### Work to be completed
Please rewrite the lines between the one holding "Task: Click the ruler number 57" and the one holding "pyautogui.click(x=446, y=156)", inclusive, changing "Task" to "Goal" and leaving everything else unchanged.

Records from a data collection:
## BEGIN

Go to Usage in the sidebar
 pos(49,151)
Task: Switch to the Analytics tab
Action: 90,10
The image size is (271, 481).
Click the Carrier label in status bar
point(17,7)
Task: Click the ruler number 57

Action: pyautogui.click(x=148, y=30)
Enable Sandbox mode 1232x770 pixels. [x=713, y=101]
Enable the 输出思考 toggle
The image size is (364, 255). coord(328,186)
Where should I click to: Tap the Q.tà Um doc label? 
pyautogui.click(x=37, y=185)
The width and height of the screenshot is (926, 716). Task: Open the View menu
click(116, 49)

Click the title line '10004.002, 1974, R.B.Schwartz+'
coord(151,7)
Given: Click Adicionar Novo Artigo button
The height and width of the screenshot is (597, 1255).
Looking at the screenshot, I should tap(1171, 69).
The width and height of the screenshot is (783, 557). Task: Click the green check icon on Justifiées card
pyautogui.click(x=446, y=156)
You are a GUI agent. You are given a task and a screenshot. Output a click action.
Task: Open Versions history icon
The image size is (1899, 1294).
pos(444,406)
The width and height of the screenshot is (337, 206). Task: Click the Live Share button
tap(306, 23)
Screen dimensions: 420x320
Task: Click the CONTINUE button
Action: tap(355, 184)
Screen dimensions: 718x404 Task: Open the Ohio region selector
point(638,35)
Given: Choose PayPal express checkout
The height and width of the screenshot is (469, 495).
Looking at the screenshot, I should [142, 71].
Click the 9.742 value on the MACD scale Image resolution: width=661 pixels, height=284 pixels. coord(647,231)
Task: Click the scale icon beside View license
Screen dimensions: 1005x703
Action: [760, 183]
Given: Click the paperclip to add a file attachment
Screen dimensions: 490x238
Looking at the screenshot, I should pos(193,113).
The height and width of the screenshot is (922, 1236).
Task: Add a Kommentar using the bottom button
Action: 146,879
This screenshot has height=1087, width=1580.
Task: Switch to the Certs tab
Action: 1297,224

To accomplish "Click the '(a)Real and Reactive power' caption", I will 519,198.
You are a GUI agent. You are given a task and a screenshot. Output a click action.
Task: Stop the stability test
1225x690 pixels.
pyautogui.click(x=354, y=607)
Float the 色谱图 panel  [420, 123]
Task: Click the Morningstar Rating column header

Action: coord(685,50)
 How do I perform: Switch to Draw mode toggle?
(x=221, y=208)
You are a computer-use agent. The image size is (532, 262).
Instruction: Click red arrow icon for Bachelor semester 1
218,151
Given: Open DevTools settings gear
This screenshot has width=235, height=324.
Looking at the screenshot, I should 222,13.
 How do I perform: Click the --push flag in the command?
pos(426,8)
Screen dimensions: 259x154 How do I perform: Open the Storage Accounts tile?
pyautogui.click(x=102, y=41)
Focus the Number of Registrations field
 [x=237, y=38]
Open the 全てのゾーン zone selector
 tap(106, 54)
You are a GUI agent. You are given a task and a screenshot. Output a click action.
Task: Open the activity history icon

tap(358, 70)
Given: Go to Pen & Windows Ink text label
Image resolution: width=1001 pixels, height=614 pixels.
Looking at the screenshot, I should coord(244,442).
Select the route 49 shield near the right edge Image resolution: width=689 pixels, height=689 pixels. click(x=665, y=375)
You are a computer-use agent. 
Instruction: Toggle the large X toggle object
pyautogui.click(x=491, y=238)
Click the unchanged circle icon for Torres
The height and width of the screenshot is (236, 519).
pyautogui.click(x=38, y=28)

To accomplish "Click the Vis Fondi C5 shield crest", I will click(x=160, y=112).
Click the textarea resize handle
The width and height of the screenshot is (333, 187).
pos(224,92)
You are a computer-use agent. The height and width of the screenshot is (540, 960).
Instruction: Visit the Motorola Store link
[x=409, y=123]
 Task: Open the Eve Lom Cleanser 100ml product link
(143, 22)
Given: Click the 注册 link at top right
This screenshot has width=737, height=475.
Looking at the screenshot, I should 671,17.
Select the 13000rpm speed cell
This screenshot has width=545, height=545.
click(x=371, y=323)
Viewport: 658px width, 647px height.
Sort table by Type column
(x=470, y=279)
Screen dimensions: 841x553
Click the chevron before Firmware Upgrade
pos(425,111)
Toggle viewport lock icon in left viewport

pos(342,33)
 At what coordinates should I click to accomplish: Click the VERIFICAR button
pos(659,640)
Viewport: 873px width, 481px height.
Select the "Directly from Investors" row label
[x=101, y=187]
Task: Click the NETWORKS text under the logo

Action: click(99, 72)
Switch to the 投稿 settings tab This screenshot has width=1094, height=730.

## END

### Task solution
Goal: Click the ruler number 57

Action: pyautogui.click(x=148, y=30)
Enable Sandbox mode 1232x770 pixels. [x=713, y=101]
Enable the 输出思考 toggle
The image size is (364, 255). coord(328,186)
Where should I click to: Tap the Q.tà Um doc label? 
pyautogui.click(x=37, y=185)
The width and height of the screenshot is (926, 716). Goal: Open the View menu
click(116, 49)

Click the title line '10004.002, 1974, R.B.Schwartz+'
coord(151,7)
Given: Click Adicionar Novo Artigo button
The height and width of the screenshot is (597, 1255).
Looking at the screenshot, I should tap(1171, 69).
The width and height of the screenshot is (783, 557). Goal: Click the green check icon on Justifiées card
pyautogui.click(x=446, y=156)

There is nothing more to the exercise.